XXX Co., Ltd. Self-Regulatory Rules on Disclosure of Merger and Acquisition Information, Template Version  CH

Amended Date: 2020.04.08 
Categories: Corporate Governance
Article 11     (Instructions on information disclosure)
    When disclosing merger and acquisition information, the Company shall also disclose the following particulars of any director with a personal stake in the merger and acquisition transaction:
  1. Names of the director
  2. Essential contents of the stakes of the director or the juristic person it represents, including, without limitation, forms of any actual or contemplated investment in other companies participating in the merger and acquisition, shareholding, transaction price, whether said director participates in the operation of the companies participating in the merger and acquisition, and other conditions of investment etc.
  3. Reasons for recusal or non-recusal by the director when the board of directors makes the resolution
  4. Circumstances concerning the recusal when the board of directors makes the resolution
  5. Reasons for consent or dissent to the board resolution of the merger or acquisition
    The Company shall report the contents described in the various subparagraphs of the preceding paragraph at a shareholders’ meeting unless pursuant to the Business Mergers and Acquisitions Act, no such meeting is required to be held.
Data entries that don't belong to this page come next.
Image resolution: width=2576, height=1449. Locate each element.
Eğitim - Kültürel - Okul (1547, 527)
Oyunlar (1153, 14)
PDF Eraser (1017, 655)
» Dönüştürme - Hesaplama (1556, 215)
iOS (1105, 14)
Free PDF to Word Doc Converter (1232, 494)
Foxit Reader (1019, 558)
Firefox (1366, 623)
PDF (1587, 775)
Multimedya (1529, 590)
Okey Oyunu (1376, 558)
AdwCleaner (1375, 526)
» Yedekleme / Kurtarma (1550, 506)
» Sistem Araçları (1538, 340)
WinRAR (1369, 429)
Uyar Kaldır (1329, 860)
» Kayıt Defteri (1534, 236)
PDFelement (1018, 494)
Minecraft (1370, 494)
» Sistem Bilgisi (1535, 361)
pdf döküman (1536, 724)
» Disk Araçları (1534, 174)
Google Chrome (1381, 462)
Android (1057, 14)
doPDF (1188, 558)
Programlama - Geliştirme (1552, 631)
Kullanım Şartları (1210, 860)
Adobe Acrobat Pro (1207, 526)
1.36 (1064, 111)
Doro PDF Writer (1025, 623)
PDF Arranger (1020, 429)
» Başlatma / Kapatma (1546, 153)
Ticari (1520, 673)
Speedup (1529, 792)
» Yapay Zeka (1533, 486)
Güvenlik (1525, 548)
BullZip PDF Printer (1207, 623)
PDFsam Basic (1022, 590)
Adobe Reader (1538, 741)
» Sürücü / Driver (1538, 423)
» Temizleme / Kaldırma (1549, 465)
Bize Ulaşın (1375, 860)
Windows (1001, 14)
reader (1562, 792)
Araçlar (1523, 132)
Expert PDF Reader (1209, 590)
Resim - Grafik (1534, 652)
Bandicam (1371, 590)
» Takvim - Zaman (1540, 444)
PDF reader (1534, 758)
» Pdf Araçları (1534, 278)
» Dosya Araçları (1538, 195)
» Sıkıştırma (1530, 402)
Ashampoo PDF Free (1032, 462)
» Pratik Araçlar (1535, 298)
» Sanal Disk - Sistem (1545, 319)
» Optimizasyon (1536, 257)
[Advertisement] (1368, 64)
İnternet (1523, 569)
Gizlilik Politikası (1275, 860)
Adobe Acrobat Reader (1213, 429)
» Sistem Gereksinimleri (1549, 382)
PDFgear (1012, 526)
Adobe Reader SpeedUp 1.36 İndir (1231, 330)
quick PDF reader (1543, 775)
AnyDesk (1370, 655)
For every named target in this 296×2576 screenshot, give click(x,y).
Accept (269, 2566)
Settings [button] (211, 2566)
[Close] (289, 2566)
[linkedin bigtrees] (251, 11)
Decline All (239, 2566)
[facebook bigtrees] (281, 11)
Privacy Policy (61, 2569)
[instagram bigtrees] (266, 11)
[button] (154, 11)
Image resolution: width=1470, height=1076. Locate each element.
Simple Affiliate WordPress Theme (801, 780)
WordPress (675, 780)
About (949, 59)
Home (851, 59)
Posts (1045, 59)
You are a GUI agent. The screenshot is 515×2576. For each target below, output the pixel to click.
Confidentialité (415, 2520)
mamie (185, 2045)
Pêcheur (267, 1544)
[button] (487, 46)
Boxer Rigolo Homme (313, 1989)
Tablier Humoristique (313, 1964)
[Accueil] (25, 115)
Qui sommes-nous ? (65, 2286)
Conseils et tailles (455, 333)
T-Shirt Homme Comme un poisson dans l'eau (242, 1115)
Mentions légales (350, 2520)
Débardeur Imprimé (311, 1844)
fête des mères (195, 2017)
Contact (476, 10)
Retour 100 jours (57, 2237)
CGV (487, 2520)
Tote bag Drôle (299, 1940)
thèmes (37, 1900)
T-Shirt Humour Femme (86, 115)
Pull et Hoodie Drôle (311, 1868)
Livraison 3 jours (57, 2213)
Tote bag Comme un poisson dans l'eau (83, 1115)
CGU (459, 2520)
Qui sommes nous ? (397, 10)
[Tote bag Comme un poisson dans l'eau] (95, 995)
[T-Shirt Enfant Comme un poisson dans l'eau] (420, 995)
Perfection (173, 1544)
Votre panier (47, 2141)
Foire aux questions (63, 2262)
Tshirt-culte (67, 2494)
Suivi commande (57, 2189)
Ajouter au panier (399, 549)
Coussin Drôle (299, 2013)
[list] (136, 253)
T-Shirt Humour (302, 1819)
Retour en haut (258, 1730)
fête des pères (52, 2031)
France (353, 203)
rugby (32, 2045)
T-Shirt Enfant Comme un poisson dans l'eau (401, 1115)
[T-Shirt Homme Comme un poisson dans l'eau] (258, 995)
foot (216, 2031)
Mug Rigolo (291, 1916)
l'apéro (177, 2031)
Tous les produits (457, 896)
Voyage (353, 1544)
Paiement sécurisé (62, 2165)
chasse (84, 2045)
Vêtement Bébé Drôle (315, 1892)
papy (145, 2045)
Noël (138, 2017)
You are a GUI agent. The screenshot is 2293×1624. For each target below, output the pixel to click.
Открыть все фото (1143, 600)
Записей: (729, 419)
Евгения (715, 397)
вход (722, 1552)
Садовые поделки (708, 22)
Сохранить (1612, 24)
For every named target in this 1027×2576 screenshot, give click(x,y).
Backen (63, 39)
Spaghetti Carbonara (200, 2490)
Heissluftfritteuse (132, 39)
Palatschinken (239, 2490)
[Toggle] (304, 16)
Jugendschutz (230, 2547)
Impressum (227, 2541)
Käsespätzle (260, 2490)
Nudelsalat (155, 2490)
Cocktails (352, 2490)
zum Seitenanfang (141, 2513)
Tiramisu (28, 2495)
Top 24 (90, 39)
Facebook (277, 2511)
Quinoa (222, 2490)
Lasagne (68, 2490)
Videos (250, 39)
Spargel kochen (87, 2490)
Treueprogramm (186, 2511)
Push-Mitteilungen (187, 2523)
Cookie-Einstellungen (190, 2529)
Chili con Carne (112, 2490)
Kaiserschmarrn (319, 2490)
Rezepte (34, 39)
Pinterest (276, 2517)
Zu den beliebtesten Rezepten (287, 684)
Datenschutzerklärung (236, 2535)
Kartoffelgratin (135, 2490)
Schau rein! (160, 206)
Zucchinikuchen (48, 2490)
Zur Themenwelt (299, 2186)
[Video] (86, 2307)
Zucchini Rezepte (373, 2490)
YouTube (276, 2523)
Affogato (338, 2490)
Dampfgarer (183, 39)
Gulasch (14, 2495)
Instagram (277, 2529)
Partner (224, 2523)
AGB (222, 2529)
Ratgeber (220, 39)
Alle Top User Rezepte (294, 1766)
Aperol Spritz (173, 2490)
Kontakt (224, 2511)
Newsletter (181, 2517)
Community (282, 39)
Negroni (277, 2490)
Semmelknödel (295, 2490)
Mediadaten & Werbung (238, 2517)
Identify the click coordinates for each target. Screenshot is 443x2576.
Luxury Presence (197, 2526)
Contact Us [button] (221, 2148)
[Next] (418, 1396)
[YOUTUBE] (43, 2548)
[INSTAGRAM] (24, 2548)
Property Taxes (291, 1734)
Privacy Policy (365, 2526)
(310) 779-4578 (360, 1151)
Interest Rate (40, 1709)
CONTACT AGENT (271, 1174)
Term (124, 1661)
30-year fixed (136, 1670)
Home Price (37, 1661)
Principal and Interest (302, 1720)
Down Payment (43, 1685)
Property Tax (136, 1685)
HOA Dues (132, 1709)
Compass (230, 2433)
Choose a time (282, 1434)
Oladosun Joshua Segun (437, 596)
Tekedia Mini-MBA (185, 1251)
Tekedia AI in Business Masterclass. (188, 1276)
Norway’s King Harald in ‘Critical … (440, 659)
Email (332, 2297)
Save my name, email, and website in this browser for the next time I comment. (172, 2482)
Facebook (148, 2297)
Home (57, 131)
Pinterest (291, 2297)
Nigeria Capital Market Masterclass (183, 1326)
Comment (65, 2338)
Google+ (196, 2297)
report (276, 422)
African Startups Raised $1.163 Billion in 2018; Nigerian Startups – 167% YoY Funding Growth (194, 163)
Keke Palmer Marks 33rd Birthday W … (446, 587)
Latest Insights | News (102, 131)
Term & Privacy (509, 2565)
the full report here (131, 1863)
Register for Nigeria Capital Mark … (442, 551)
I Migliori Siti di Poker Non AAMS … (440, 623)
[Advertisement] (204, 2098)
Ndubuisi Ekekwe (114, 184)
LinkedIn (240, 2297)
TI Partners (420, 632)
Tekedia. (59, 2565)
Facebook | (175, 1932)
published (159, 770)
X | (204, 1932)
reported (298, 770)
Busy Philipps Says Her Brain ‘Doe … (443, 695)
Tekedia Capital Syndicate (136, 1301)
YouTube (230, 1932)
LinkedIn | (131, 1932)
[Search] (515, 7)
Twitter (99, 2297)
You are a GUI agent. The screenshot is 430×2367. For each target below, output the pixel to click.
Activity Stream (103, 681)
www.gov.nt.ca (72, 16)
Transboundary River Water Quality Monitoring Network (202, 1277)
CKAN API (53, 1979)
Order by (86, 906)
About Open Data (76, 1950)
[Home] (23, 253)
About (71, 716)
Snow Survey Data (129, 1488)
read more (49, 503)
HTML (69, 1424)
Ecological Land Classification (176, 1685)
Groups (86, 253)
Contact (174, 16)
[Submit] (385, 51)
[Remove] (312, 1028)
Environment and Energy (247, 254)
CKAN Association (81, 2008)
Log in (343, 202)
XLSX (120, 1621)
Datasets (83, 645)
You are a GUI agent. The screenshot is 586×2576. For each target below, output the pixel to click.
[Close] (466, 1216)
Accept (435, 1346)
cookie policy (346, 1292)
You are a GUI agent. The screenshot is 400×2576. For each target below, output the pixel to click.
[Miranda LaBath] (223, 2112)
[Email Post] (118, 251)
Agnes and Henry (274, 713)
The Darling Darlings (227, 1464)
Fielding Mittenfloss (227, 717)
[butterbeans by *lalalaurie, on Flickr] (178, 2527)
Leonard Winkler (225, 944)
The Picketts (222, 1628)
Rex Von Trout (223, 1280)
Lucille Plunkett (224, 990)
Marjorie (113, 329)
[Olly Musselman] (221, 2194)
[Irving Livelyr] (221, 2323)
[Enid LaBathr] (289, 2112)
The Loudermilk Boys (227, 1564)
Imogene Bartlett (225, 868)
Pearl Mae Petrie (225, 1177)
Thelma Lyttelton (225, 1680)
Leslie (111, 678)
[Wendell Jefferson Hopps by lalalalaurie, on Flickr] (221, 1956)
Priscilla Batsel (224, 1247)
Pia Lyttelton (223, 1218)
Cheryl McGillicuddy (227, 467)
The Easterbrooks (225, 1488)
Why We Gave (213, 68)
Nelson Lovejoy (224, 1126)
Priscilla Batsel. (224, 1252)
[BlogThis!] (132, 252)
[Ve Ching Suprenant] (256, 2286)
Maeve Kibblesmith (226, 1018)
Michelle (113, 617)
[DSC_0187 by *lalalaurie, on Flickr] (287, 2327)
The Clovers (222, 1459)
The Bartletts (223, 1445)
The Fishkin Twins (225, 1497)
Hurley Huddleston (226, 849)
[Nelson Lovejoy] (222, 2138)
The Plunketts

    When carrying out a merger and acquisition activity with another company through a public tender offer, the Company shall publish information in accordance with the Regulations Governing Tender Offers for Purchase of the Securities of a Public Company and the provisions of Article 2 herein relating to disclosure of relevant information. The Company may not release information on any equity interest under its control unless and until such publication of information has been made, so as to avoid unusual fluctuation in the price of the stock of the company concerned.